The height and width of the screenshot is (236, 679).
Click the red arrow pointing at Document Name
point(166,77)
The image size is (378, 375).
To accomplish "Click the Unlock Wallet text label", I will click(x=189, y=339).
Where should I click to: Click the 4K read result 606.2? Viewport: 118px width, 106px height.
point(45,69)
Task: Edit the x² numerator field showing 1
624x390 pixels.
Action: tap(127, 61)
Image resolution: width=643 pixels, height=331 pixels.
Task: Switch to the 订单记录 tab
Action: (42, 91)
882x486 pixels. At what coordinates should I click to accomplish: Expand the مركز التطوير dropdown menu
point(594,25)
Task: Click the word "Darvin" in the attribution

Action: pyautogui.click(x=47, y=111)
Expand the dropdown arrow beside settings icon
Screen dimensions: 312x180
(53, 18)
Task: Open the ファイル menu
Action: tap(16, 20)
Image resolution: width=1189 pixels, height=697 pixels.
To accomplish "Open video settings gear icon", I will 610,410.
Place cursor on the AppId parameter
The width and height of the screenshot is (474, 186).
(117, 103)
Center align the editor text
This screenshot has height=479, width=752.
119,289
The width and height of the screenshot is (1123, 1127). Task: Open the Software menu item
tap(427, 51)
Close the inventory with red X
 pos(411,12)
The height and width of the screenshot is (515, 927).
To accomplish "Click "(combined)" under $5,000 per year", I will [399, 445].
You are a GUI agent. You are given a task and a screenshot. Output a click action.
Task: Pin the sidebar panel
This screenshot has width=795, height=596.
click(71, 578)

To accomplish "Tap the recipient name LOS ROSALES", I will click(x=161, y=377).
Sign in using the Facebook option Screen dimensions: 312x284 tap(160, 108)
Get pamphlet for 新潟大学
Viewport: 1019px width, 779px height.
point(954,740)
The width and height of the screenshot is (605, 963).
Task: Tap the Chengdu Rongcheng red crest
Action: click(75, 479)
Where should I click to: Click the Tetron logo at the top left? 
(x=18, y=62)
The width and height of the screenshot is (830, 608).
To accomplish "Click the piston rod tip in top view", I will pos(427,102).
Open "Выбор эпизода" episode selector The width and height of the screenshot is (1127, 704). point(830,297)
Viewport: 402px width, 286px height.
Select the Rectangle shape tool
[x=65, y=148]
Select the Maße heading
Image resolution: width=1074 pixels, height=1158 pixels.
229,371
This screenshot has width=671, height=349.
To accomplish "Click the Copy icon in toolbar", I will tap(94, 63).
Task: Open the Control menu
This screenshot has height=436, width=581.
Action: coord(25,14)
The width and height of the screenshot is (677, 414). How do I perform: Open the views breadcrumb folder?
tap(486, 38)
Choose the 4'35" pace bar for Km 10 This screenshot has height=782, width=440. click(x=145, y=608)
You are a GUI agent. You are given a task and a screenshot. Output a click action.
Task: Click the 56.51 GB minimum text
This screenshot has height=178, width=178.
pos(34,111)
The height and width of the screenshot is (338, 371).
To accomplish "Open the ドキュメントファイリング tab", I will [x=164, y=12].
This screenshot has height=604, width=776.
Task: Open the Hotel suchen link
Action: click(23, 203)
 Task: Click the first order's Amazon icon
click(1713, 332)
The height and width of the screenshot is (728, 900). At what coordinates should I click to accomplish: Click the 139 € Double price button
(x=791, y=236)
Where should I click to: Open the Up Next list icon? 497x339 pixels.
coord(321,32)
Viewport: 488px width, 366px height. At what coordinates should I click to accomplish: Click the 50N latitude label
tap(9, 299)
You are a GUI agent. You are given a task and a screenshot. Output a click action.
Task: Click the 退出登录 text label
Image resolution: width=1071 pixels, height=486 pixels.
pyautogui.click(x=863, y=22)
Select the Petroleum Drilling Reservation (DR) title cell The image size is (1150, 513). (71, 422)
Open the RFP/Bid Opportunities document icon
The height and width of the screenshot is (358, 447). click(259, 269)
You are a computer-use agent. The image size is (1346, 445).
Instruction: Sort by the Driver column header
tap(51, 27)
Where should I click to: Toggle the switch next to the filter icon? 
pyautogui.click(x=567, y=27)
┄┄┄┄┄┄┄┄┄┄┄┄┄┄┄┄┄┄┄┄
= What is needed =
Find every line in the records that has the word "size". Copy those lines.

= Response to this task =
The image size is (378, 375).
Select the Petroleum Drilling Reservation (DR) title cell The image size is (1150, 513). (71, 422)
You are a computer-use agent. The image size is (1346, 445).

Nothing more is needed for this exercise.